The judge said an administration had the right to reverse a previous policy, but still must back up its reason for doing so with facts. “The Department instead simply discarded prior factual findings related to climate change to support its course reversal,” the judge wrote.
He cited a United States Supreme Court ruling that noted, “An agency cannot simply disregard contrary or inconvenient factual determinations that it made in the past, any more than it can ignore inconvenient facts when it writes on a blank slate.”
Energy and policy analysts say that the pitched battle over Keystone is out of scale to the project’s actual significance as an environmental threat or an engine of the economy. The pipeline will have relatively little effect, they say, on climate change, oil production in the Canadian oil sands, gasoline prices or the overall job market in the United States.
“Keystone is not a very large issue in the context of energy or climate change policy for the U.S.,” said Robert Stavins, the head of the environmental economics department at Harvard University.
He noted that, by comparison, Mr. Trump’s moves to roll back Environmental Protection Agency rules on carbon dioxide pollution from tailpipes and power plants, and his decision to withdraw the United States from the Paris climate change accord, will have a profound impact on the emission of gases that warm the planet when they enter the atmosphere.
76 Environmental Rules on the Way Out Under Trump
The list shows dozens of environmental policies that the Trump administration has targeted, often in an effort to ease burdens on the fossil fuel industry.
Construction of the pipeline would also be insignificant in terms of advancing Mr.
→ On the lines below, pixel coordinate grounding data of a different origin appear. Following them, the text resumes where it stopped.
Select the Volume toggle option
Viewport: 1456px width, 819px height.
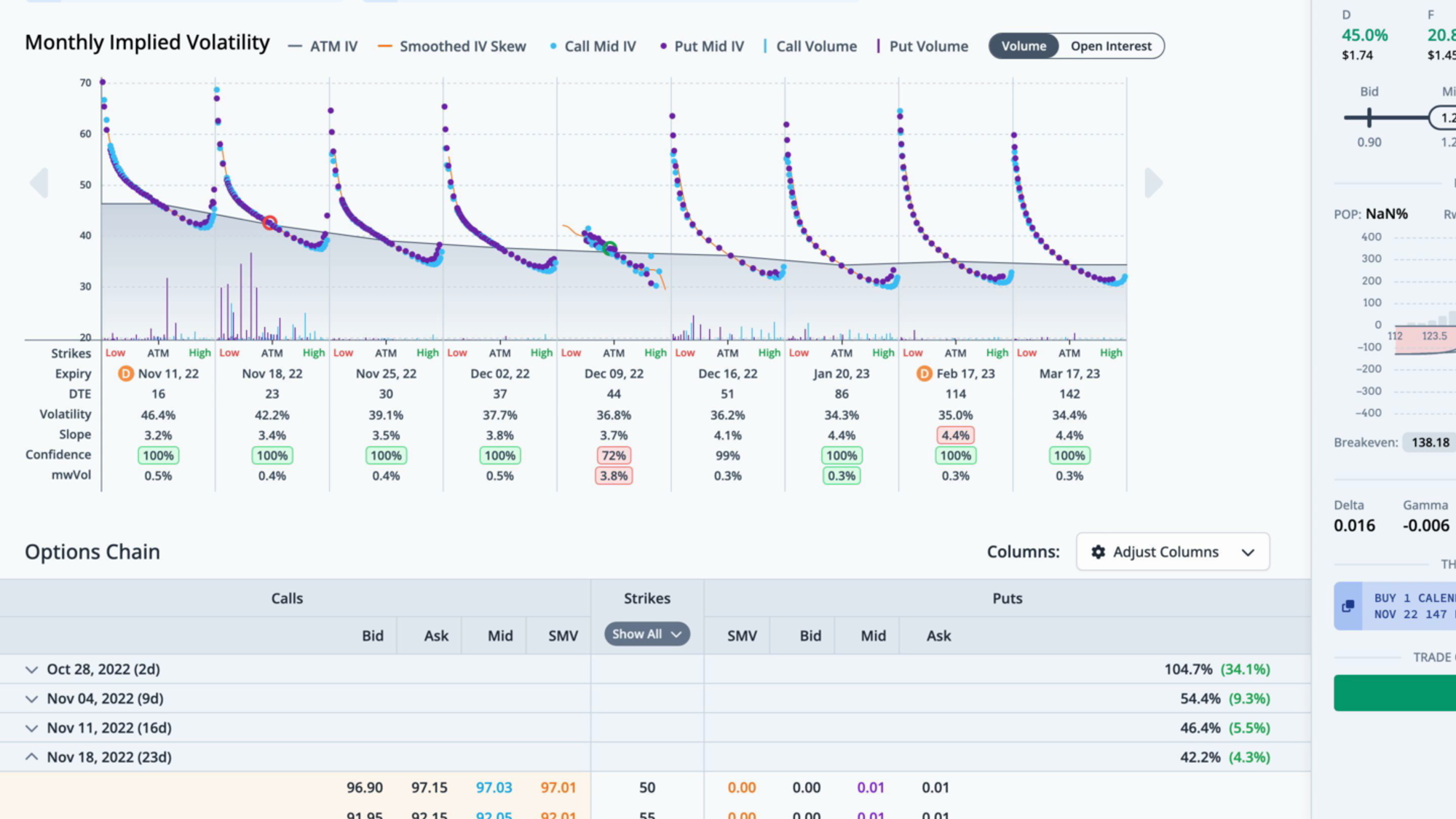[x=1024, y=46]
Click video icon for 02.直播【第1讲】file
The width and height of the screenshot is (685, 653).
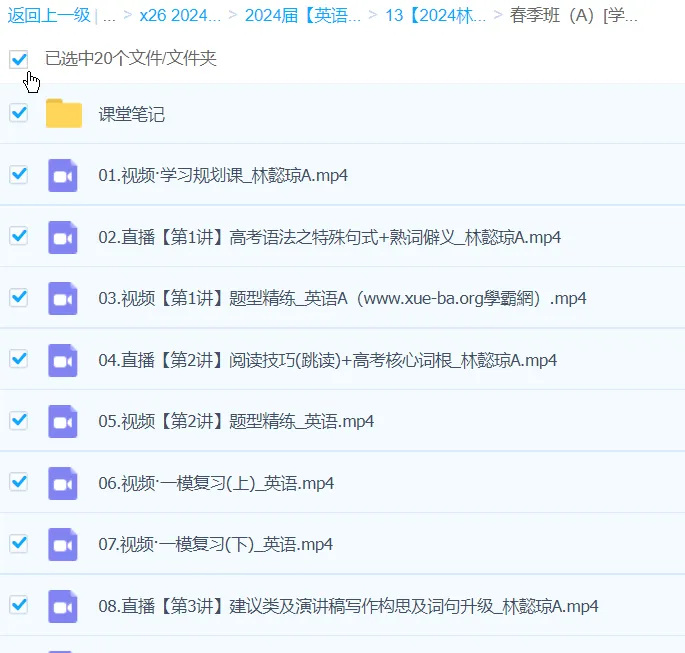63,237
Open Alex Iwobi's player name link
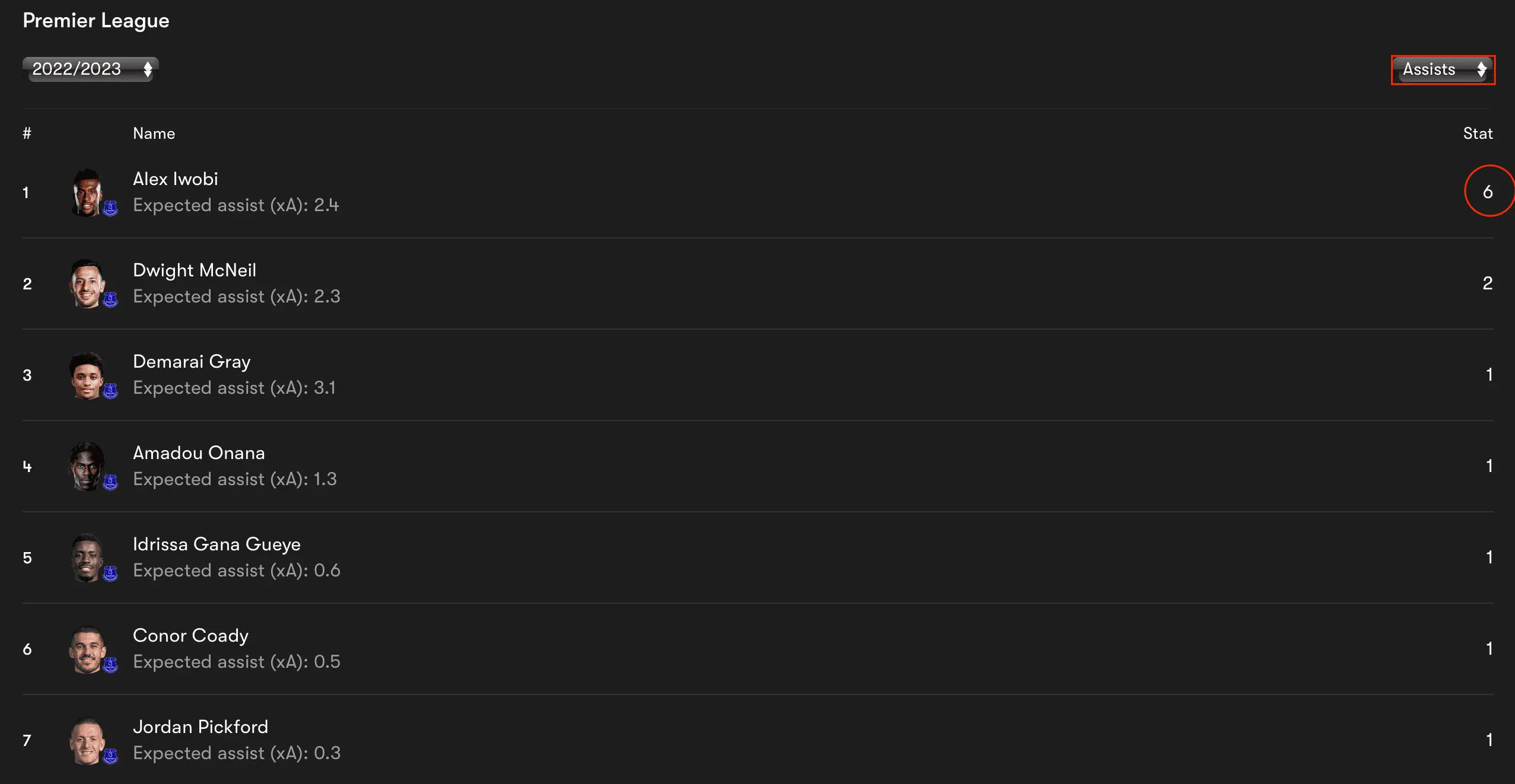The image size is (1515, 784). click(x=176, y=179)
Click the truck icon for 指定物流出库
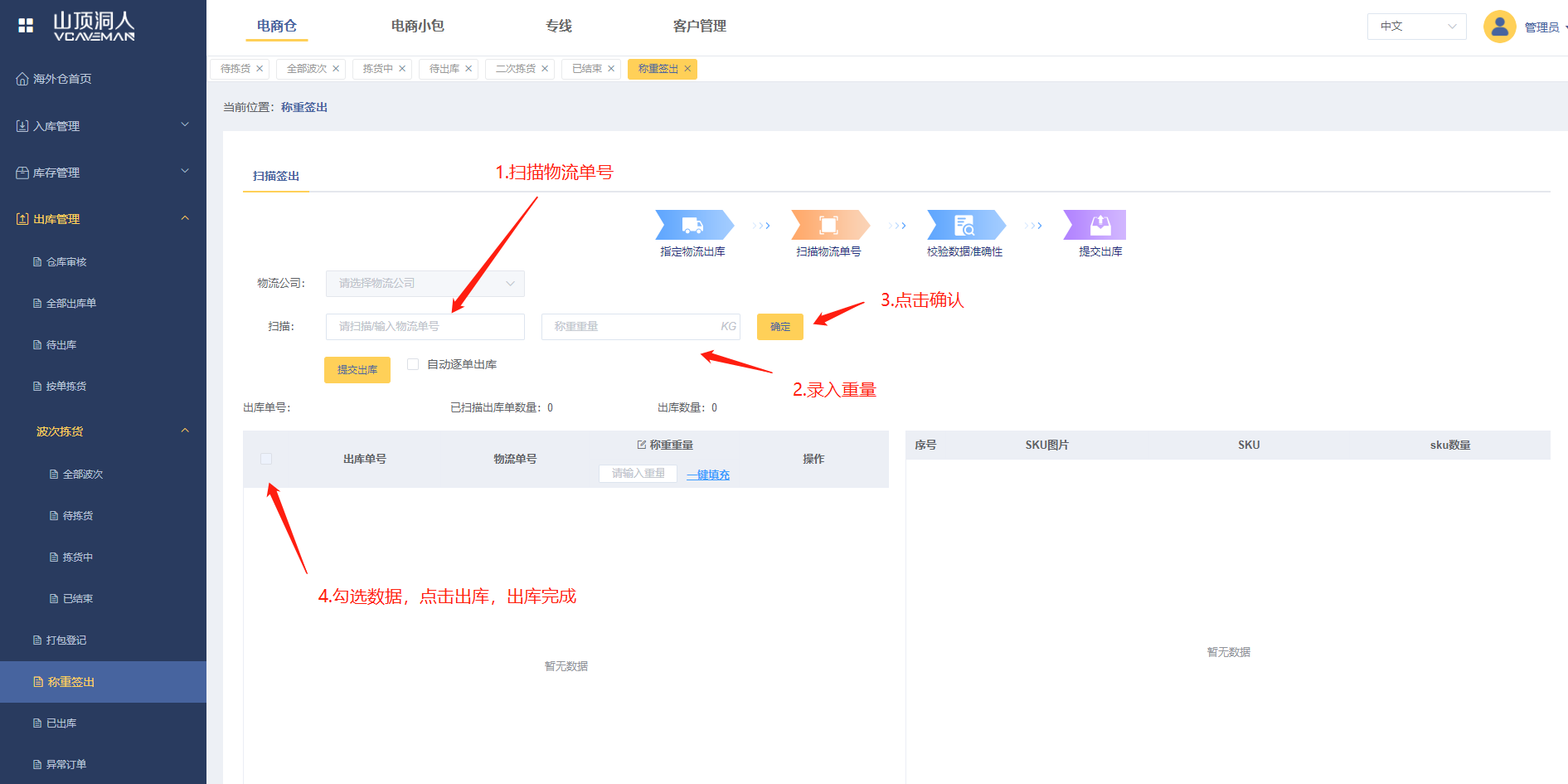 pos(692,225)
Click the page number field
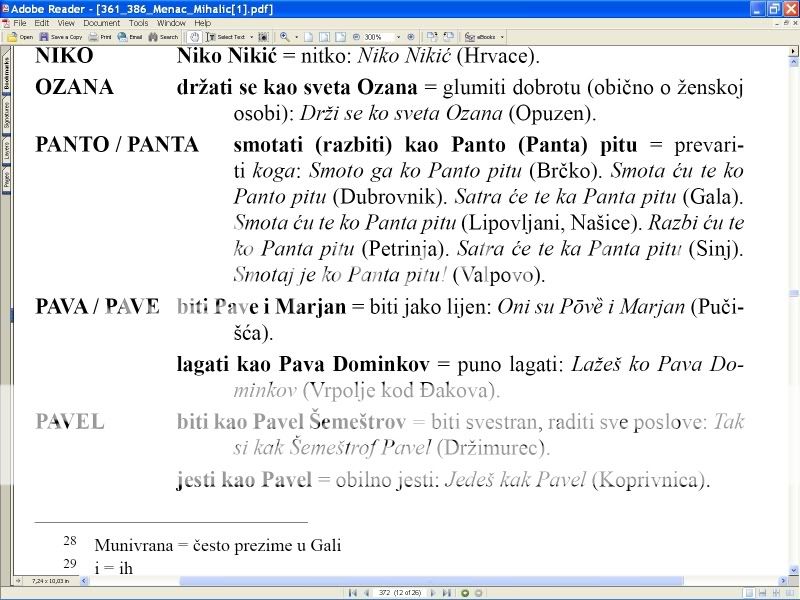 click(398, 593)
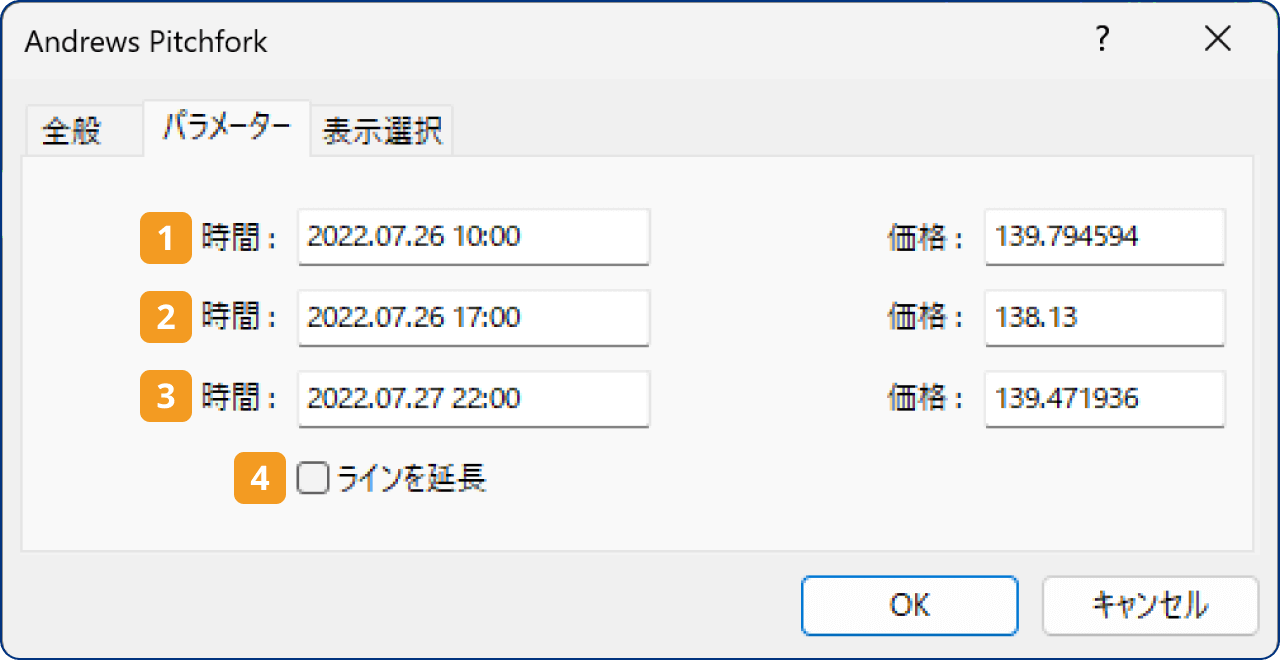This screenshot has height=660, width=1280.
Task: Click the time field showing 2022.07.26 10:00
Action: tap(473, 238)
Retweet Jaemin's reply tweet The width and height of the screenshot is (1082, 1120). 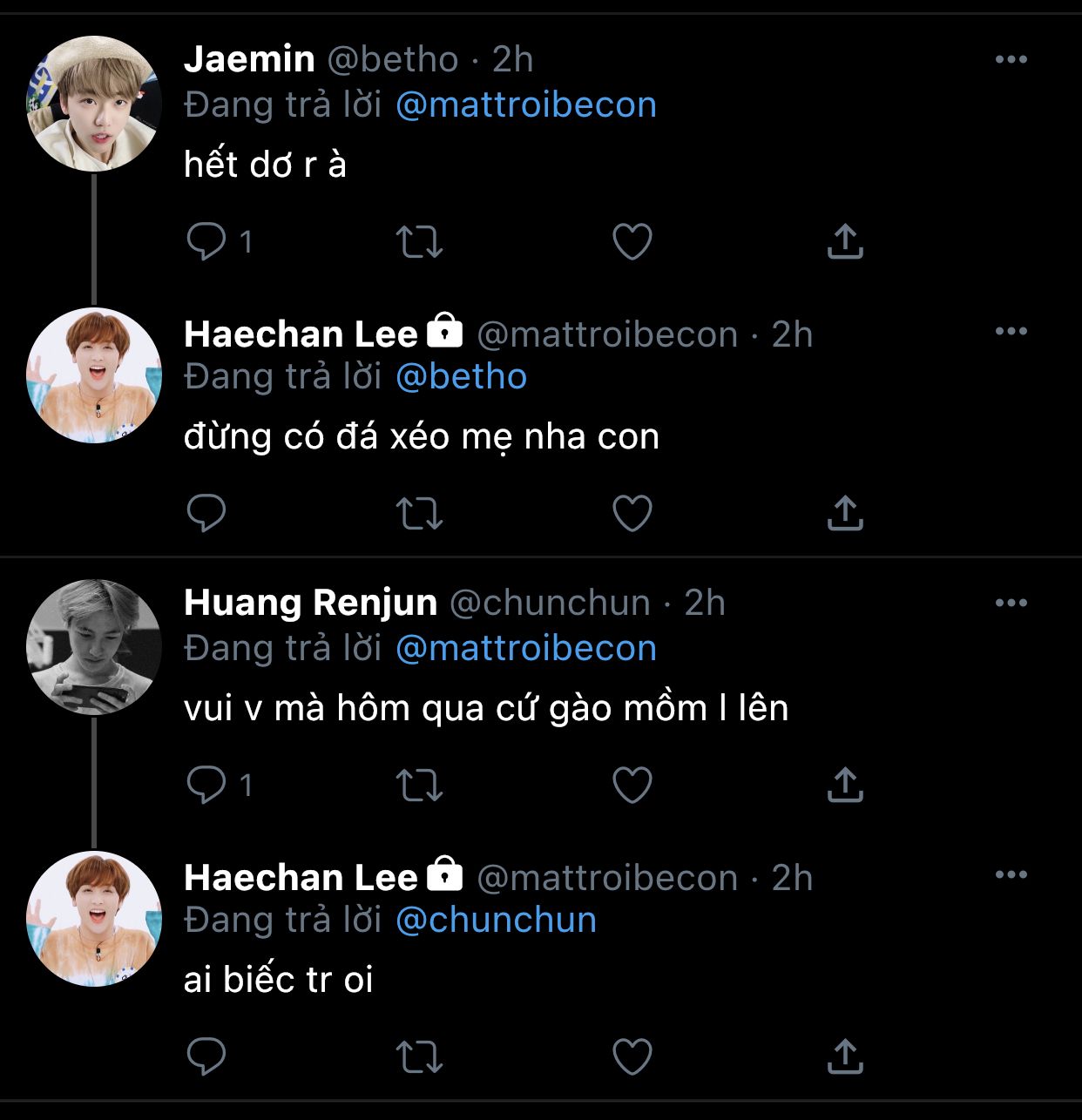point(419,241)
Trump’s professed goal of achieving “energy dominance” for the United States, said Mr. Stavins, saying that its purpose is to help move oil produced in Canada to Gulf Coast ports where it can be exported to the global market.
An analysis published by the State Department during the Obama administration estimated that Keystone would support 42,000 temporary jobs for two years — about 3,900 of them in construction and the rest through indirect support, like food service — but only 35 permanent jobs. Similarly, the government concluded that the increase in carbon dioxide pollution associated with burning the oil transported through the pipeline would amount to less than 1 percent of the total greenhouse gas emissions in the United States.